1
a. Overeenkomsten tussen de vakken biologie, natuurkunde en scheikunde zijn dat je proeven doet om er achter te komen hoe dingen werken. Je doet onderzoek naar dieren, dingen of verschijnselen die al bestaan en niet zijn bedacht door de mens (zoals een taal).
b. Een scheikundige onderzoeksvraag kan zijn: “hoeveel alcohol zit er in bier?”
c. Een natuurkundige onderzoeksvraag kan zijn: “wat is de dichtheid van alcohol?”
d. Een biologische onderzoeksvraag kan zijn: “wat kan alcohol met je lichaam doen?”
2
a. Stoffen die in een snackbar gebruikt worden zijn: frituurvet, sausen, dranken maar ook de patat en frikadellen zijn stoffen. Verder heeft een snackbar de nodige schoonmaakmiddelen in huis.

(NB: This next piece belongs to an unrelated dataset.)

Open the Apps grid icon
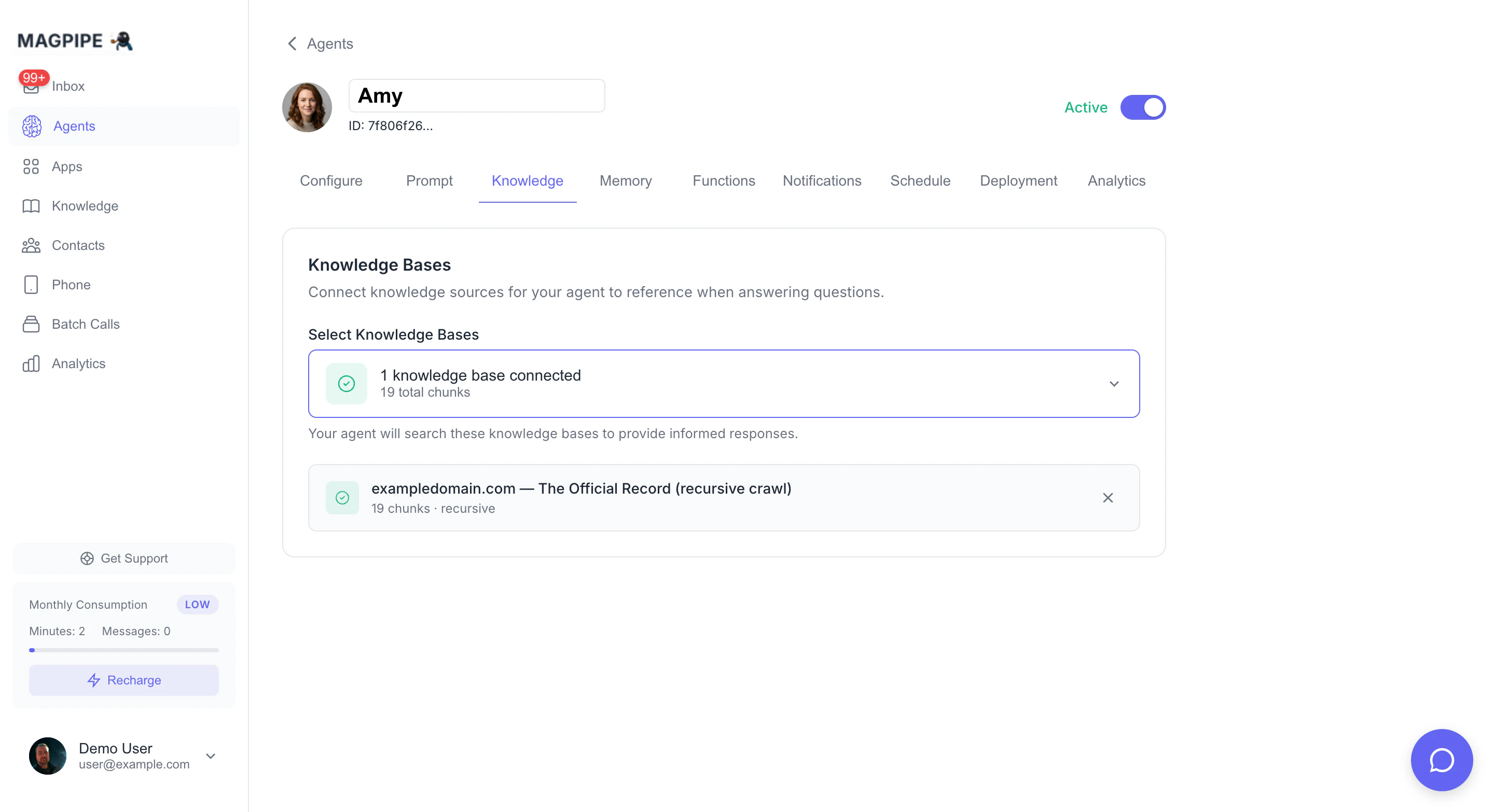The height and width of the screenshot is (812, 1494). click(31, 166)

b. Bij vrijwel alles wat je verhit vindt een chemische reactie plaats. Een ei bakken, vlees braden, brood bakken, groente koken, het zijn allemaal chemische reacties. (niet: ijs maken!)
3
a. Bij het roesten van je fiets verdwijnt het ijzer.
b. Op verwarmingselementen ontstaat altijd ketelsteen (kalk).
4
a. Nee, smelten is geen chemische reactie, kaarsvet verandert niet.

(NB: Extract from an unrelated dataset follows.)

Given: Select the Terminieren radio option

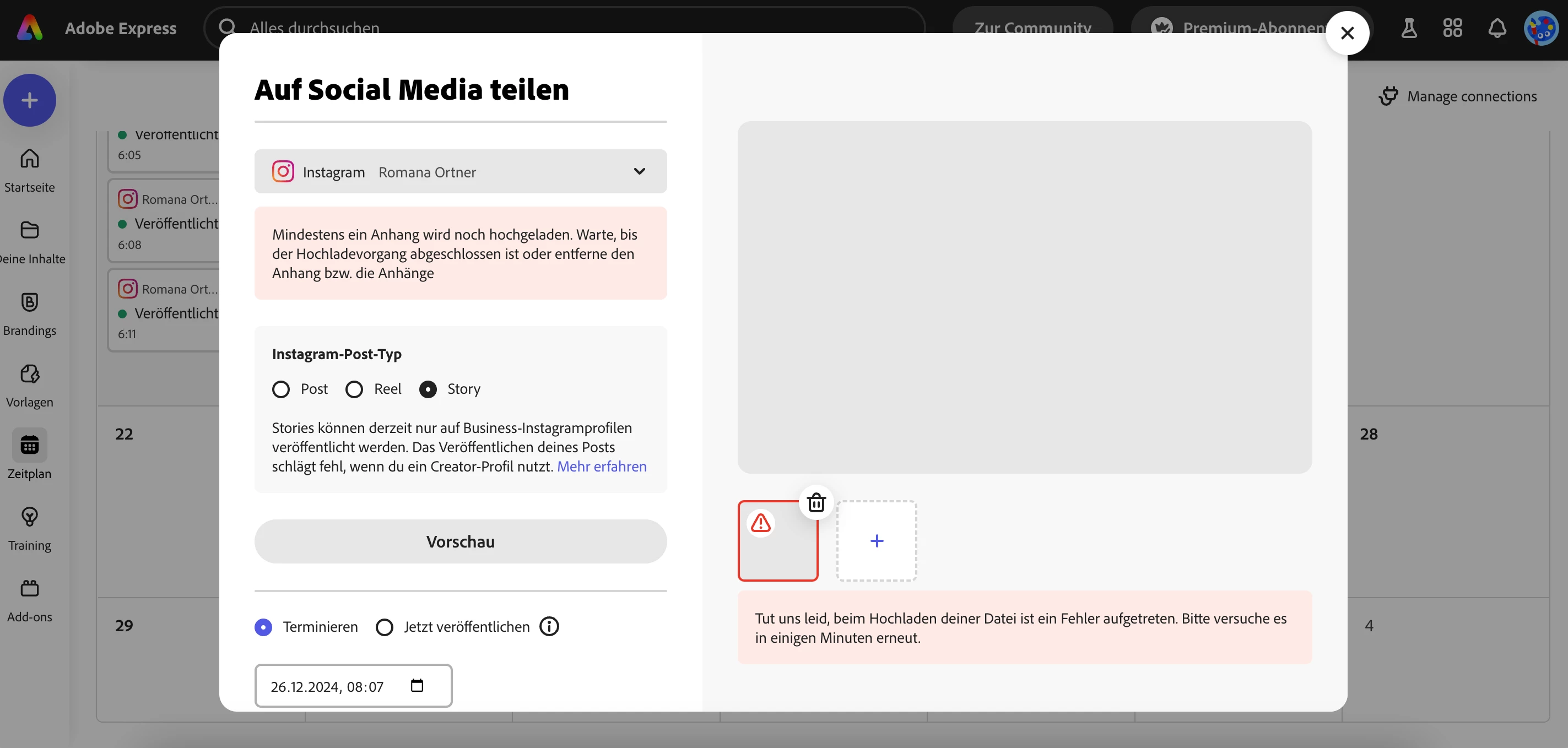Looking at the screenshot, I should [263, 627].
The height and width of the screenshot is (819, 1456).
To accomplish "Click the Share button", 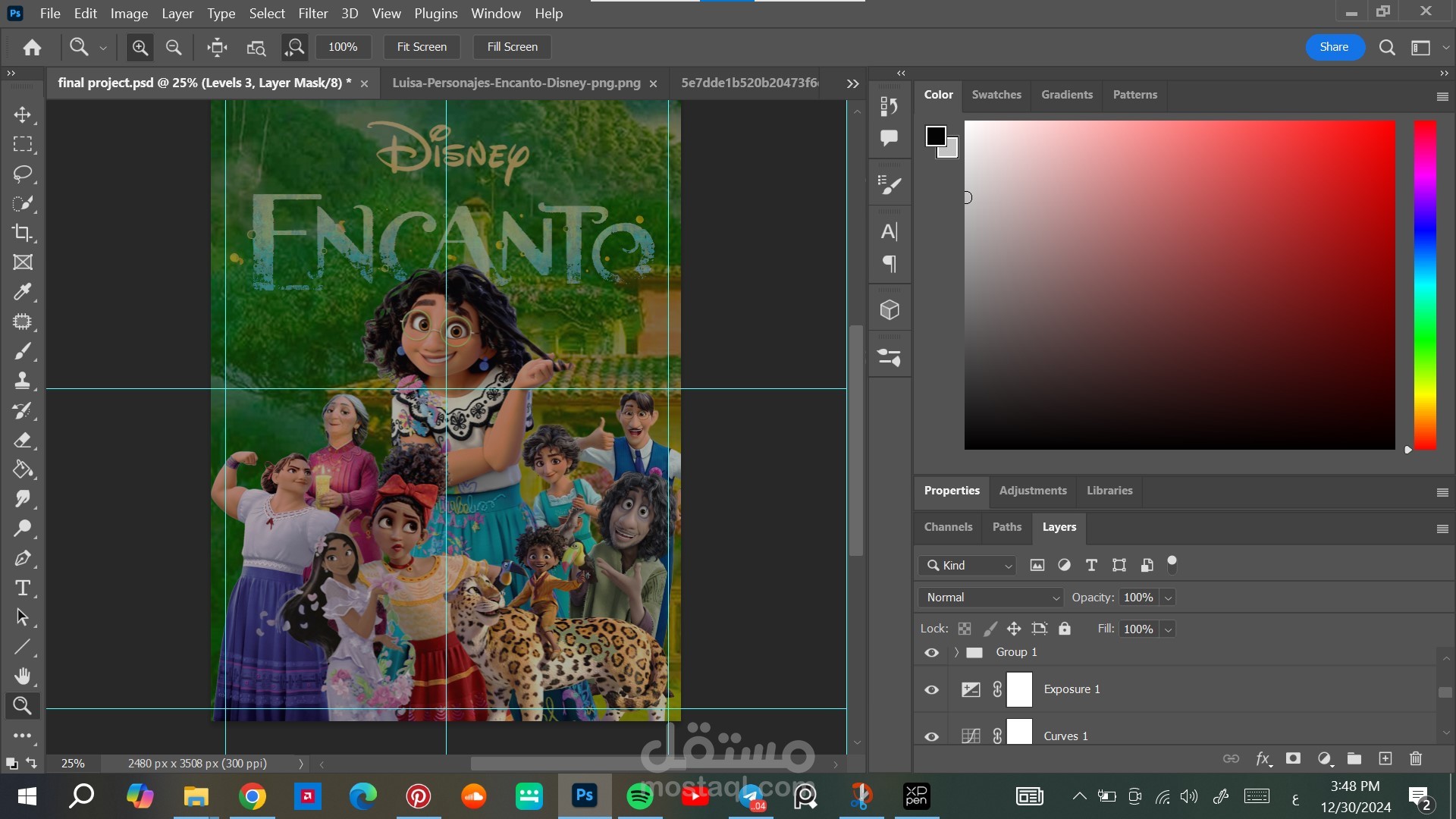I will pyautogui.click(x=1333, y=47).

b. Ja, (ver)branden is een chemische reactie, er ontstaan nieuwe stoffen.
c. Ja, bij gisten verdwijnt druivensuiker en ontstaan alcohol en koolzuur, nieuwe stoffen dus.
d. Nee, als een glas breekt, blijft het glas.
5
Open vraag.
6
a. Een werkplan kan zijn:
Doel: onderzoeken of de batterij vol of leeg is.
Nodig: draadjes en lampje
Doen: stroomkring maken en controleren of de lamp gaat branden.

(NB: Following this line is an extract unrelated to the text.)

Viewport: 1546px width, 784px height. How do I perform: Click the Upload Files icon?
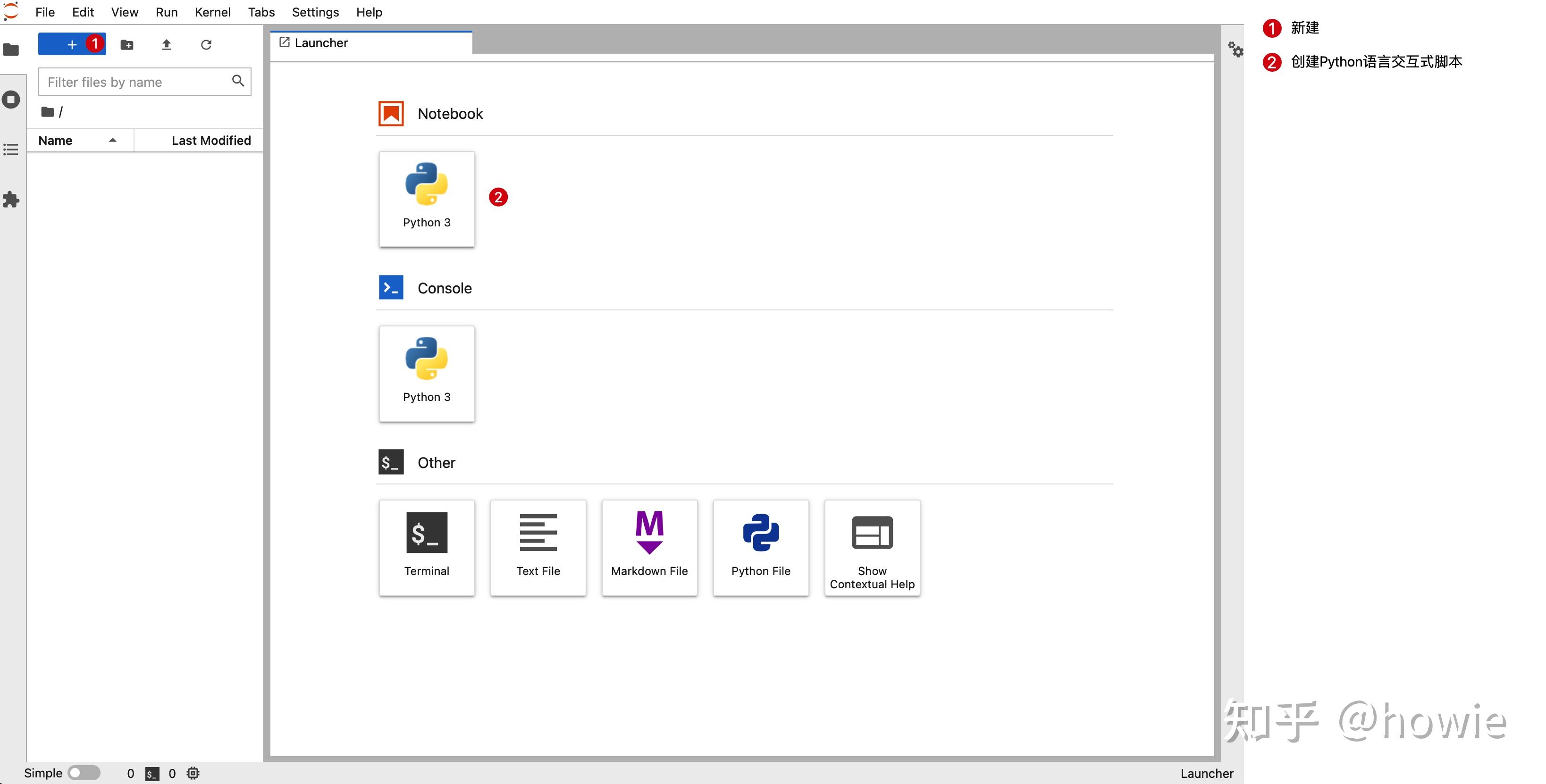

b. Het lampje gaat branden.
c. Het lampje brandt, dus de batterij is vol.
Overigens: als het lampje niet gaat branden kun je concluderen dat of de batterij leeg is of het lampje stuk is. Wees dus altijd voorzichtig met conclusies.
7
a. Waarnemingen, je ziet het.
b. Conclusie, we weten dat uit ervaring, je ziet niet direct dat het slecht is.
c. Waarneming, je proeft het.
d. Conclusie, dat kun je uitrekenen aan de hand van de informatie op het etiket.
8
a. Je kunt alleen dingen proeven waarvan je zeker weet dat ze ongevaarlijk zijn. Een spuitfles in een laboratorium kan in contact komen met giftige stoffen.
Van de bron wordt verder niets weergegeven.